In un recente volume dal titolo Insegna Creonte. Tre errori nell’esercizio del potere, Luciano Violante scrive:
«In Bielorussia nell’estate del 2020 l’avvio di una grande protesta popolare contro il dittatore Lukashenko, in violazione di editti presidenziali, è partita da Svetlana Tikhanovskaya, moglie di un leader dell’opposizione detenuto; ancora una donna, che, come Antigone, non ha chiesto nulla per sé; ha chiesto per tutto il popolo libertà ed elezioni senza brogli»[1].

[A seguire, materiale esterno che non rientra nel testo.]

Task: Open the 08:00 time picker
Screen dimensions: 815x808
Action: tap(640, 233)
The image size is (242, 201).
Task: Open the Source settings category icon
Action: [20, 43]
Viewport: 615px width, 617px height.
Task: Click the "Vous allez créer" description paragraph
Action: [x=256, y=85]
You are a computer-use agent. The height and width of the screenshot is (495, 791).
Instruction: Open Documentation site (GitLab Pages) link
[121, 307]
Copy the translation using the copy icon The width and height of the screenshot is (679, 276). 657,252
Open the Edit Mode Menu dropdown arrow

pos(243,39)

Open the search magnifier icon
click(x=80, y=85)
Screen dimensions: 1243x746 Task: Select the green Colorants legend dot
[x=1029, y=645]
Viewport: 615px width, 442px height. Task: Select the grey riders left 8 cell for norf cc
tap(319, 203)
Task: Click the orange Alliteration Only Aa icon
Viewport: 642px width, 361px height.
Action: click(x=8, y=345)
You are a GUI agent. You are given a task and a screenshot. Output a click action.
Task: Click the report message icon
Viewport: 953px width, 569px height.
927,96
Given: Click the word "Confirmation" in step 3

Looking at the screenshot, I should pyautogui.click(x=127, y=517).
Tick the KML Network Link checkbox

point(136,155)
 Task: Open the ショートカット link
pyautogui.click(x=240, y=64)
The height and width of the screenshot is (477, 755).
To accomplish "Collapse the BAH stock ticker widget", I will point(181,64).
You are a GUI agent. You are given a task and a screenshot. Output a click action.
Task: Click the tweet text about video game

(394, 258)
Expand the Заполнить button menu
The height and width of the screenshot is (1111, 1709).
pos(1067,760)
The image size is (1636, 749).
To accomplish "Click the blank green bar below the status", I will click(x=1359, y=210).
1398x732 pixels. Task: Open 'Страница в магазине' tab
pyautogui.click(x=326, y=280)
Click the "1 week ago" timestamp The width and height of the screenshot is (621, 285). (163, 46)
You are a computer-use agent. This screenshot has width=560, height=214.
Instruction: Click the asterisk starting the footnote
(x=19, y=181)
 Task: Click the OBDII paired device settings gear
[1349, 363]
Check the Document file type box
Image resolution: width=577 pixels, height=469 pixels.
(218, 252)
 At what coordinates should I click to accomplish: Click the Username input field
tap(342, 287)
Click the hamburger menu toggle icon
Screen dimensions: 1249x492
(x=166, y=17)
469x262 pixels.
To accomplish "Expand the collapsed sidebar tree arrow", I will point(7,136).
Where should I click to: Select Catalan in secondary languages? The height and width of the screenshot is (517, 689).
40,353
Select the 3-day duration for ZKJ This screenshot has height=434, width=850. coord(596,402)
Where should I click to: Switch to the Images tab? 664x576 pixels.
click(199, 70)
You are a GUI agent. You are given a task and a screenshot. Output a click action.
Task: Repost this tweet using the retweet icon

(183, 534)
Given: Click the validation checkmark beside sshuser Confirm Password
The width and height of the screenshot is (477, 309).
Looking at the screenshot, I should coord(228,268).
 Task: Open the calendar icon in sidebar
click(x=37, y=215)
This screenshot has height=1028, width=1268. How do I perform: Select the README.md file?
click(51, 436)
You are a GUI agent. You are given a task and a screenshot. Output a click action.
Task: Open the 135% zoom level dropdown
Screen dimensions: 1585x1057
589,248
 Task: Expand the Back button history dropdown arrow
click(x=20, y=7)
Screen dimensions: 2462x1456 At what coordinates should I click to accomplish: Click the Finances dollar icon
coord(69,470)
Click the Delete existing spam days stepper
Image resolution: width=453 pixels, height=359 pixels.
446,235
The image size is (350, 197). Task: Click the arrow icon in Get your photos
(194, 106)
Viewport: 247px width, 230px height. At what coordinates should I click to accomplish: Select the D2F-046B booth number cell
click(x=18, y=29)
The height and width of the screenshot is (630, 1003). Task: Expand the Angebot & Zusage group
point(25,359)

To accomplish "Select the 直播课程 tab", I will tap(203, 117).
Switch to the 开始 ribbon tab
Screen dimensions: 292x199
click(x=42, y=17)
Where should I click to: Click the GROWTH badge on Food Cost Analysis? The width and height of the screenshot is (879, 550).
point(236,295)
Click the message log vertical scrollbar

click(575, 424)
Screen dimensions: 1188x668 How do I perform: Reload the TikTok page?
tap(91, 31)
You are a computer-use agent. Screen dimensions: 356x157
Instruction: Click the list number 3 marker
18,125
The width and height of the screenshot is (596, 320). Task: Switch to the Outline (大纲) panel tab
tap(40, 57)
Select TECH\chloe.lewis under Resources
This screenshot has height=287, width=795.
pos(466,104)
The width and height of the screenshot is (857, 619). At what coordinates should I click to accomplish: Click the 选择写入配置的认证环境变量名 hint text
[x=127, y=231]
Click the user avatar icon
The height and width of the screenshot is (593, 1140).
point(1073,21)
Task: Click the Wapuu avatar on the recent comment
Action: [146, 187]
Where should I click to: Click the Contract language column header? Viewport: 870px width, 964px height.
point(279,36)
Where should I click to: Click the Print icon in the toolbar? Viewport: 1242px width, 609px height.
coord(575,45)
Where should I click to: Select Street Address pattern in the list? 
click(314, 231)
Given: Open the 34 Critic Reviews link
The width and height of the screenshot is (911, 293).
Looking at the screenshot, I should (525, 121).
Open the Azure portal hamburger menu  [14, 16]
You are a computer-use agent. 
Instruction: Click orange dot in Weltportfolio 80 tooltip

L’ex presidente della Camera dei Deputati, insigne studioso di diritto, tornato con quel volume ad occuparsi di mito greco e tragedia, dopo il successo del precedete Giustizia e mito. Con Edipo, Antigone e Creonte, scritto con Marta Cartabia, già presidente della Corte Costituzionale e da poco ministra della Giustizia nel governo Draghi[2], propone di ricorrere al “paradigma Antigone” per spiegare uno dei drammi che hanno colpito la nazione bielorussa. Non so quanto il caso di Svetlana Tikhanovskaya possa davvero corrispondere alla situazione dell’Antigone del mito classico. Ma poco importa. Ciò che conta qui è l’attualità dei modelli tragici antichi come chiavi di comprensione delle vicende odierne.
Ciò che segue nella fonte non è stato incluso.